Task instructions:
Write out the records below word for word, please.

Provided records:
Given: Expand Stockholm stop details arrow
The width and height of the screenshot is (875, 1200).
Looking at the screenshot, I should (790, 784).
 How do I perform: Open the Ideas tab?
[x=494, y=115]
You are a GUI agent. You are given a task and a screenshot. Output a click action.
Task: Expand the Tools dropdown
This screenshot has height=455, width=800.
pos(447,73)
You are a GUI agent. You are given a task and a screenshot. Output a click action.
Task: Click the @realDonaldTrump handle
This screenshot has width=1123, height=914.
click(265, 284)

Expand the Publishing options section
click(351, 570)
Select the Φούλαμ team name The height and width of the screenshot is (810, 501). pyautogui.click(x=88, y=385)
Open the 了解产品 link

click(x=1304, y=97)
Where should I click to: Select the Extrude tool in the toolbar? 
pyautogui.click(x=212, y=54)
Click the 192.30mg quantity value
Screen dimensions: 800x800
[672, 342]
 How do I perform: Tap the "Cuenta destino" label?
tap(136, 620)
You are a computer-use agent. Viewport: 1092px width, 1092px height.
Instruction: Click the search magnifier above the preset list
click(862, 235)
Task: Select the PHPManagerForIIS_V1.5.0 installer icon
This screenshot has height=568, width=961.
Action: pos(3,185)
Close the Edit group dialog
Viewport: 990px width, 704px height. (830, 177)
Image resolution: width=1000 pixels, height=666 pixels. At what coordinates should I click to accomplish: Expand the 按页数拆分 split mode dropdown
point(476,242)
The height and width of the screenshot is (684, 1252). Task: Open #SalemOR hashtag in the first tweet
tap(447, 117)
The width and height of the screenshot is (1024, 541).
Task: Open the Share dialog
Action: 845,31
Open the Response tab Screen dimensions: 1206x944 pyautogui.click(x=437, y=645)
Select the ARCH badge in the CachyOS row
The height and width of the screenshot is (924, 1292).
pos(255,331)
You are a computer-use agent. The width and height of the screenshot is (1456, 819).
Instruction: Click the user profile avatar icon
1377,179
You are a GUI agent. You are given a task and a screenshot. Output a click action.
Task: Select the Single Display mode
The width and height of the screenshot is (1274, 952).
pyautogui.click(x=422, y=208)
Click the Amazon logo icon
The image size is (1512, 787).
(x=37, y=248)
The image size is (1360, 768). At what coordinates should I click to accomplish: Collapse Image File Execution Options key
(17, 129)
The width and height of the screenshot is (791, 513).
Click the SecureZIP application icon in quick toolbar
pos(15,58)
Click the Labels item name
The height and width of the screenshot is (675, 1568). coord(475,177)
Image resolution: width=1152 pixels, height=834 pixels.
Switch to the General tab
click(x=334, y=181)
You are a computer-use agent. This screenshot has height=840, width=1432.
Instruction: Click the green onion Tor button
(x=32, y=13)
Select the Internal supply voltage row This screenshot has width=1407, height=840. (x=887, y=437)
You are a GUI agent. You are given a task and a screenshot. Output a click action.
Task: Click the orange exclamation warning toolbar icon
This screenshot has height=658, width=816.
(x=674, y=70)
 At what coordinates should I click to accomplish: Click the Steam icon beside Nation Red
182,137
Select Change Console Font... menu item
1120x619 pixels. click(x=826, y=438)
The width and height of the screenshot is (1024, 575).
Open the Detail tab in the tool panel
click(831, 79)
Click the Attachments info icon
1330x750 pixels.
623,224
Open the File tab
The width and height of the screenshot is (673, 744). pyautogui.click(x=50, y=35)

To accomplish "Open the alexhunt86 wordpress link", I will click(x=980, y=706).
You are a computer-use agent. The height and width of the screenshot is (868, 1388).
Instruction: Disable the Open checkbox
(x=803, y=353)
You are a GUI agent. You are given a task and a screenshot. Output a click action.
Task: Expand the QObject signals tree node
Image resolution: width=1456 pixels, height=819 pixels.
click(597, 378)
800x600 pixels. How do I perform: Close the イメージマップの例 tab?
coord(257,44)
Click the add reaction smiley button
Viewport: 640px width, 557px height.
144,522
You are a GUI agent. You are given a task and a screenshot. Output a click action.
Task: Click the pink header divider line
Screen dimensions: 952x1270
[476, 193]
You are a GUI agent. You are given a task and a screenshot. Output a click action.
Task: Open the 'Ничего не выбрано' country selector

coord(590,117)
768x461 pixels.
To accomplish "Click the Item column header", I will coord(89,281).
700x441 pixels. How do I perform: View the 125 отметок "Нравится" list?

Result of the task:
Given: Expand Stockholm stop details arrow
The width and height of the screenshot is (875, 1200).
Looking at the screenshot, I should (790, 784).
 How do I perform: Open the Ideas tab?
[x=494, y=115]
You are a GUI agent. You are given a task and a screenshot. Output a click action.
Task: Expand the Tools dropdown
This screenshot has height=455, width=800.
pos(447,73)
You are a GUI agent. You are given a task and a screenshot. Output a click action.
Task: Click the @realDonaldTrump handle
This screenshot has width=1123, height=914.
click(265, 284)

Expand the Publishing options section
click(351, 570)
Select the Φούλαμ team name The height and width of the screenshot is (810, 501). pyautogui.click(x=88, y=385)
Open the 了解产品 link

click(x=1304, y=97)
Where should I click to: Select the Extrude tool in the toolbar? 
pyautogui.click(x=212, y=54)
Click the 192.30mg quantity value
Screen dimensions: 800x800
[672, 342]
 How do I perform: Tap the "Cuenta destino" label?
tap(136, 620)
You are a computer-use agent. Viewport: 1092px width, 1092px height.
Instruction: Click the search magnifier above the preset list
click(862, 235)
Task: Select the PHPManagerForIIS_V1.5.0 installer icon
This screenshot has height=568, width=961.
Action: pos(3,185)
Close the Edit group dialog
Viewport: 990px width, 704px height. (830, 177)
Image resolution: width=1000 pixels, height=666 pixels. At what coordinates should I click to accomplish: Expand the 按页数拆分 split mode dropdown
point(476,242)
The height and width of the screenshot is (684, 1252). Task: Open #SalemOR hashtag in the first tweet
tap(447, 117)
The width and height of the screenshot is (1024, 541).
Task: Open the Share dialog
Action: 845,31
Open the Response tab Screen dimensions: 1206x944 pyautogui.click(x=437, y=645)
Select the ARCH badge in the CachyOS row
The height and width of the screenshot is (924, 1292).
pos(255,331)
You are a computer-use agent. The width and height of the screenshot is (1456, 819).
Instruction: Click the user profile avatar icon
1377,179
You are a GUI agent. You are given a task and a screenshot. Output a click action.
Task: Select the Single Display mode
The width and height of the screenshot is (1274, 952).
pyautogui.click(x=422, y=208)
Click the Amazon logo icon
The image size is (1512, 787).
(x=37, y=248)
The image size is (1360, 768). At what coordinates should I click to accomplish: Collapse Image File Execution Options key
(17, 129)
The width and height of the screenshot is (791, 513).
Click the SecureZIP application icon in quick toolbar
pos(15,58)
Click the Labels item name
The height and width of the screenshot is (675, 1568). coord(475,177)
Image resolution: width=1152 pixels, height=834 pixels.
Switch to the General tab
click(x=334, y=181)
You are a computer-use agent. This screenshot has height=840, width=1432.
Instruction: Click the green onion Tor button
(x=32, y=13)
Select the Internal supply voltage row This screenshot has width=1407, height=840. (x=887, y=437)
You are a GUI agent. You are given a task and a screenshot. Output a click action.
Task: Click the orange exclamation warning toolbar icon
This screenshot has height=658, width=816.
(x=674, y=70)
 At what coordinates should I click to accomplish: Click the Steam icon beside Nation Red
182,137
Select Change Console Font... menu item
1120x619 pixels. click(x=826, y=438)
The width and height of the screenshot is (1024, 575).
Open the Detail tab in the tool panel
click(831, 79)
Click the Attachments info icon
1330x750 pixels.
623,224
Open the File tab
The width and height of the screenshot is (673, 744). pyautogui.click(x=50, y=35)

To accomplish "Open the alexhunt86 wordpress link", I will click(x=980, y=706).
You are a computer-use agent. The height and width of the screenshot is (868, 1388).
Instruction: Disable the Open checkbox
(x=803, y=353)
You are a GUI agent. You are given a task and a screenshot. Output a click action.
Task: Expand the QObject signals tree node
Image resolution: width=1456 pixels, height=819 pixels.
click(597, 378)
800x600 pixels. How do I perform: Close the イメージマップの例 tab?
coord(257,44)
Click the add reaction smiley button
Viewport: 640px width, 557px height.
144,522
You are a GUI agent. You are given a task and a screenshot. Output a click action.
Task: Click the pink header divider line
Screen dimensions: 952x1270
[476, 193]
You are a GUI agent. You are given a task and a screenshot. Output a click action.
Task: Open the 'Ничего не выбрано' country selector

coord(590,117)
768x461 pixels.
To accomplish "Click the Item column header", I will coord(89,281).
700x441 pixels. How do I perform: View the 125 отметок "Нравится" list?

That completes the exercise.